── TEXT EXTRACT

African Cats  (2011)
1½ Stars
Directed by Alastair Fothergill and Keith Scholey.
Narrator: Samuel L. Jackson.
2011 – 90 minutes
Rated: Rated G (nothing objectionable).
Reviewed by Dustin Putman, April 19, 2011.
If 2009's "Earth," doc shingle Disneynature's first release, was both a sumptuous visual feast and an accessible teaching tool for all ages, and 2010's "Oceans" was too overreaching in its scope to provide much in the way of substance, then "African Cats" is such a flowery, superficial experience that to call it a documentary at all would be giving it too much credit. In attempting to cater directly to small children, directors Keith Scholey and Alastair Fothergill have unintentionally gone in the exact opposite direction, suffocating the life and spontaneity clear out of the proceedings. In its look at two direct rivals within the cat kingdom, lions and cheetahs, the film has turned what could have been an authentic, riveting, informative tale about survival into a wishy-washy melodrama that likens its feline tribes to shallow, popularity-fueled high school cliques. Giving the cats names and laughably claiming to know what they are thinking and feeling at all times—while, it should be noted, the rest of the animals are treated as nothing more than inglorious extras, one-note, expendable victims at the end of the lions' and cheetahs' sharp teeth—directors Scholey and Fothergill bring a weird, unsettling elitist attitude to the circle of life. They want the audience to cheer on the orchestrated protagonists as they slaughter their supper, but why should one species be better, and more worthy of our cares, than the others? Yes, it's all a necessary part of nature, but the sight of zebras and gazelles hopelessly running for their lives while the humanized cats chase them down comes off as awfully exploitative.

────

SHORT TASK 1 ▸ Condense the paragraph of the film review that begins "If 2009's "Earth,"" into a short bulleted list that keeps its main points.
SHORT TASK 2 ▸ Write the next paragraph of the film review, continuing after its last sentence.

── DATA EXTRACT

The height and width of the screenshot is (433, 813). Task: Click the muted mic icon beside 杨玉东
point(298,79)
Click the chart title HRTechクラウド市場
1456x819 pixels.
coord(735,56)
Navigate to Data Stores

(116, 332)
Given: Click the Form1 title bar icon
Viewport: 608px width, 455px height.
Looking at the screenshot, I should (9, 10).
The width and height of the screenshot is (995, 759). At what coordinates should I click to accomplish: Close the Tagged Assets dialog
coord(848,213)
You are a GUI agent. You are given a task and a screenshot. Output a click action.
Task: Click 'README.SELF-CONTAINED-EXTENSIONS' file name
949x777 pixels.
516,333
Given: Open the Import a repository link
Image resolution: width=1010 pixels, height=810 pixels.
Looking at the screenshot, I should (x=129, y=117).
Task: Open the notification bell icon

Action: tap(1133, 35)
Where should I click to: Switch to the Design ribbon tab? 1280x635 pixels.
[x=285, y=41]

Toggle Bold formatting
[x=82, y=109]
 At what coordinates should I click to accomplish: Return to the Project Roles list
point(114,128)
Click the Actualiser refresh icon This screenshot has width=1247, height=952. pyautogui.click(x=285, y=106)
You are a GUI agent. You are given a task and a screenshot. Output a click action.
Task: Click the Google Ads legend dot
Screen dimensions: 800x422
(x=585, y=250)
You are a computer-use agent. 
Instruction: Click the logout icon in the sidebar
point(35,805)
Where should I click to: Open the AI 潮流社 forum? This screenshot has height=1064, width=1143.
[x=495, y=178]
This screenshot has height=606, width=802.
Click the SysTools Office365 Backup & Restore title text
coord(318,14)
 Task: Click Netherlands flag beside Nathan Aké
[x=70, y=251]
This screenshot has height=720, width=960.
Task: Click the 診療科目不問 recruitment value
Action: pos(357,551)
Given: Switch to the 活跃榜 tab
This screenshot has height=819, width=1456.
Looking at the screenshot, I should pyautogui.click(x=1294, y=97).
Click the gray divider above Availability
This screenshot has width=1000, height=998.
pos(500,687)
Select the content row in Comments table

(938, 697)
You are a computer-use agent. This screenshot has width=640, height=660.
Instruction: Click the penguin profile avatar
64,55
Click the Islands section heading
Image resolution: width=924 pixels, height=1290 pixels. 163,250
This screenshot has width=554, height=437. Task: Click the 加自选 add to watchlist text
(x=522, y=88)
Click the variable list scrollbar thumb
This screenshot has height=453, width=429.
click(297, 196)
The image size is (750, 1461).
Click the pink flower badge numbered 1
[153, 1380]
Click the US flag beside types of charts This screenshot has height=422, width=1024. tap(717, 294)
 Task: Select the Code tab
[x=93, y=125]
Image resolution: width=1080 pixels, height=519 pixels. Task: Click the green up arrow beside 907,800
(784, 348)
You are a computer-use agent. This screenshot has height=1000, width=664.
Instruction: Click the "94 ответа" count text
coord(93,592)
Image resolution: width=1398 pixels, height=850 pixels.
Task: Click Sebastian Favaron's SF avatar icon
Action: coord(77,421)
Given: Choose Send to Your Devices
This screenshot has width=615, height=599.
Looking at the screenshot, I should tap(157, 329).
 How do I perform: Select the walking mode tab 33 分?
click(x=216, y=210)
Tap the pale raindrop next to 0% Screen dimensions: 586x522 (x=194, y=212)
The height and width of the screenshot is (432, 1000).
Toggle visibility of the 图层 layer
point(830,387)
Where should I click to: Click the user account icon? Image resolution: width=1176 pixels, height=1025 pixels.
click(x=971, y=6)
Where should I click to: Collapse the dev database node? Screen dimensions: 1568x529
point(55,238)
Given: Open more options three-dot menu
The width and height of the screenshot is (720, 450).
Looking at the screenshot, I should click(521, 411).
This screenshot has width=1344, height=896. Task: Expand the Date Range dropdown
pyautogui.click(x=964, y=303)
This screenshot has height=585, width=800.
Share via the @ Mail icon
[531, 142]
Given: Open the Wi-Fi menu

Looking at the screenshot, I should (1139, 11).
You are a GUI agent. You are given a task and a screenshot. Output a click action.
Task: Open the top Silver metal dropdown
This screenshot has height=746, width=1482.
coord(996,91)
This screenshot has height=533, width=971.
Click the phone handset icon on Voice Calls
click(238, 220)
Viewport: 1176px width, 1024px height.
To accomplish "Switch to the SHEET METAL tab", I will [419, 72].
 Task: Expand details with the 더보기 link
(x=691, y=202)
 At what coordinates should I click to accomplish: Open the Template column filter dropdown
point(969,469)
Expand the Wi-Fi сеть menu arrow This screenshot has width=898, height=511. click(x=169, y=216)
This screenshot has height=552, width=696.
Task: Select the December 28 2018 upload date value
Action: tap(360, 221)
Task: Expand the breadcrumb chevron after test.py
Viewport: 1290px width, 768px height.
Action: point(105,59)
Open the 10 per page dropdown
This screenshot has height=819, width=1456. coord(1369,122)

────

RESPONSE 1 ▸
- Disneynature's first release, "Earth" (2009), was a sumptuous visual feast and an accessible teaching tool for all ages. "Oceans" (2010) overreached in scope and offered little substance. "African Cats" is so flowery and superficial that calling it a documentary gives it too much credit.
- By catering directly to small children, directors Keith Scholey and Alastair Fothergill have instead drained the life and spontaneity from the film.
- The film looks at two rival cat groups, lions and cheetahs. It turns a potentially authentic, riveting, informative survival story into a wishy-washy melodrama that likens the cats to shallow, popularity-driven high school cliques.
- The directors name the cats and claim to know their thoughts and feelings. Other animals are treated as one-note, expendable victims, which brings an unsettling elitist attitude to the circle of life.
- The audience is meant to cheer the cats as they kill their prey. The review asks why one species should matter more than others and calls the chases of zebras and gazelles by humanized cats exploitative.

RESPONSE 2 ▸
Filmed in Kenya's Masai Mara National Reserve, all that separates the North and South Kingdoms—the lions from the cheetahs—is a river running through it. Layla, the head hunter lioness, cares for her 6-month-old cub Mara, while Fang, the fierce, broken-toothed male protector, lords over the pride. When Layla is injured, Mara must make the tough decision of whether to stay with her mother and risk the dangers that come with this, or move on with the rest of the pack. To the North, cheetah Sita lives alone, hiding her five newborn cubs from view yet having no choice but to leave them alone while she prowls for food. When Sita begins taking them with her on their hunts—"What an amazing first adventure!" Samuel L. Jackson narrates as the little cheetah cubs lap up muddy water following their first excursion—tragedy inevitably strikes when they must split up and two of them, taken by hyenas, never return. Meanwhile, back down South, Fang's rule is threatened when the water level subsides and lion Kali, along with his four grown sons, mosey in to show the lot of them who's boss.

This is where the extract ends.